How do I read the radar chart?
Each axis represents one analysis (Country Risk, Asset Class, Oil & Gas, Commodities). The distance from center shows the residual value. Click the buttons below the chart to highlight an analysis. A lopsided shape means one analysis is contributing disproportionate stress.
What does '92% of total' mean for PC1?
It means 92% of current stress comes from the systematic component (PC1) that affects all analyses. The remaining 8% comes from analysis-specific residuals. When PC1 exceeds 85-90%, diversification is less effective because the common factor dominates.
Next Steps
Building Your Analysis
- Review Historical Context
Check the Top 5 events on cards showing elevated stress. Compare current levels to past crises like 2008 or COVID-19.
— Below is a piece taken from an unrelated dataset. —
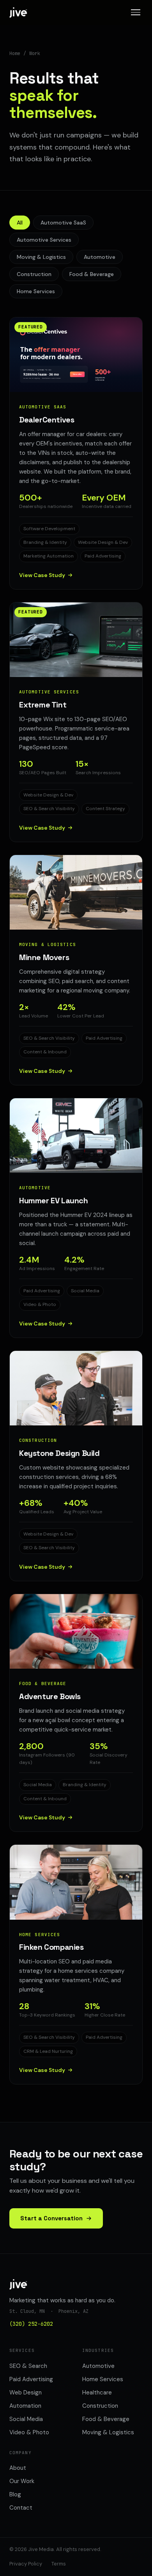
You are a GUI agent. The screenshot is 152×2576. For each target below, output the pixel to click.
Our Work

- Monitor Stress Evolution
Use the Stress Timeline to track how stress has evolved. Click 5Y or 10Y to see longer history. Watch for rising or falling trends.
- Analyze Stress Sources
Check the Stress Decomposition panel. If PC1 is 90%+, stress is broadly systematic. If one analysis shows a large residual, that sector is the primary driver.
- Drill Into Specific Analyses
Click 'Go to analysis page' on cards with elevated stress, or use the search bar in the main navigation to find specific COVOL datasets. Analysis pages show asset-level loadings and detailed event history.
Advanced Applications
- Volatility Trading Strategies
Use COVOL to monitor systematic volatility levels. Volatility tends to mean-revert, so elevated COVOL may signal potential short-volatility opportunities for experienced traders.
- Academic Research
Download data for econometric analysis. Study how common volatility evolves across different market regimes.
- Policy Analysis
Track how policy announcements and geopolitical events affect systematic volatility. Compare COVOL spikes to event dates.
- Portfolio Construction
During high COVOL, diversification is less effective. Use analysis pages to find assets with low factor loadings.